The wall confronting large language models

(arxiv.org)

170 points PaulHoule | 4 comments | 03 Sep 25 11:40 UTC | HN request time: 0s | source

Show context

measurablefunc ◴[03 Sep 25 20:29 UTC] No.45120049[source]▶

There is a formal extensional equivalence between Markov chains & LLMs but the only person who seems to be saying anything about this is Gary Marcus. He is constantly making the point that symbolic understanding can not be reduced to a probabilistic computation regardless of how large the graph gets it will still be missing basic stuff like backtracking (which is available in programming languages like Prolog). I think that Gary is right on basically all counts. Probabilistic generative models are fun but no amount of probabilistic sequence generation can be a substitute for logical reasoning.

replies(16): >>45120249 #>>45120259 #>>45120415 #>>45120573 #>>45120628 #>>45121159 #>>45121215 #>>45122702 #>>45122805 #>>45123808 #>>45123989 #>>45125478 #>>45125935 #>>45129038 #>>45130942 #>>45131644 #

Certhas ◴[03 Sep 25 20:48 UTC] No.45120259[source]▶

>>45120049 #

I don't understand what point you're hinting at.

Either way, I can get arbitrarily good approximations of arbitrary nonlinear differential/difference equations using only linear probabilistic evolution at the cost of a (much) larger state space.
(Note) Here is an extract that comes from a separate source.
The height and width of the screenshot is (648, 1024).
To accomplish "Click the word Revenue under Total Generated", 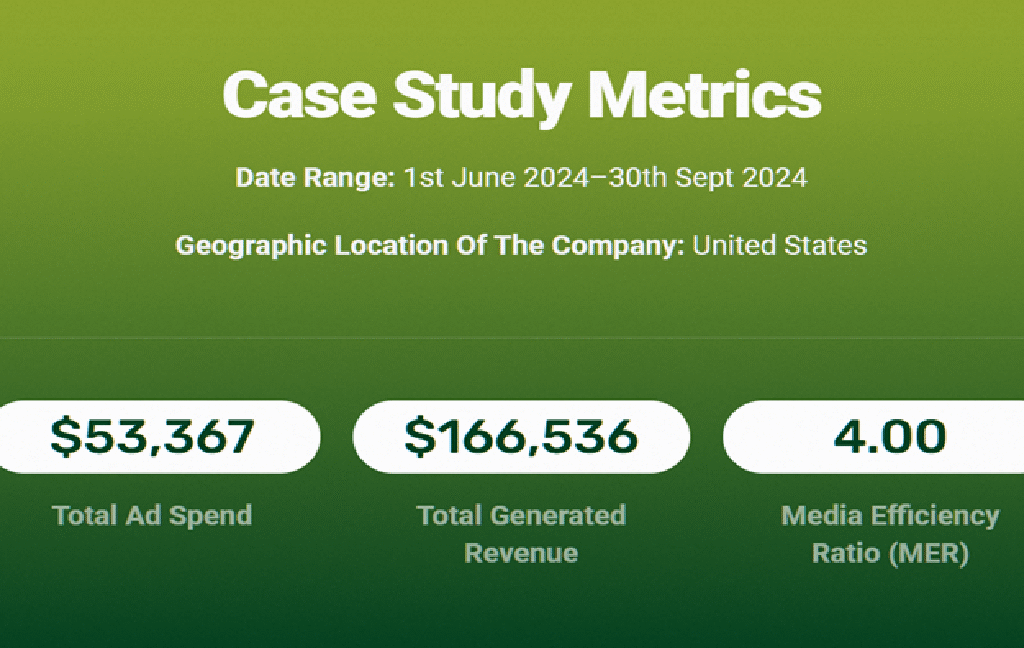I will (521, 553).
So if you can implement it in a brain or a computer, there is a sufficiently large probabilistic dynamic that can model it. More really is different.
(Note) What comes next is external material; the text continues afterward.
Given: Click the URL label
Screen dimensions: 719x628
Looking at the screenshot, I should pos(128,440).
So I view all deductive ab-initio arguments about what LLMs can/can't do due to their architecture as fairly baseless.

(Note that the "large" here is doing a lot of heavy lifting. You need _really_ large. See https://en.m.wikipedia.org/wiki/Transfer_operator)

replies(5): >>45120313 #>>45120341 #>>45120344 #>>45123837 #>>45124441 #

awesome_dude ◴[03 Sep 25 20:57 UTC] No.45120341[source]▶

>>45120259 #

I think that the difference can be best explained thus:

I guess that you are most likely going to have cereal for breakfast tomorrow, I also guess that it's because it's your favourite.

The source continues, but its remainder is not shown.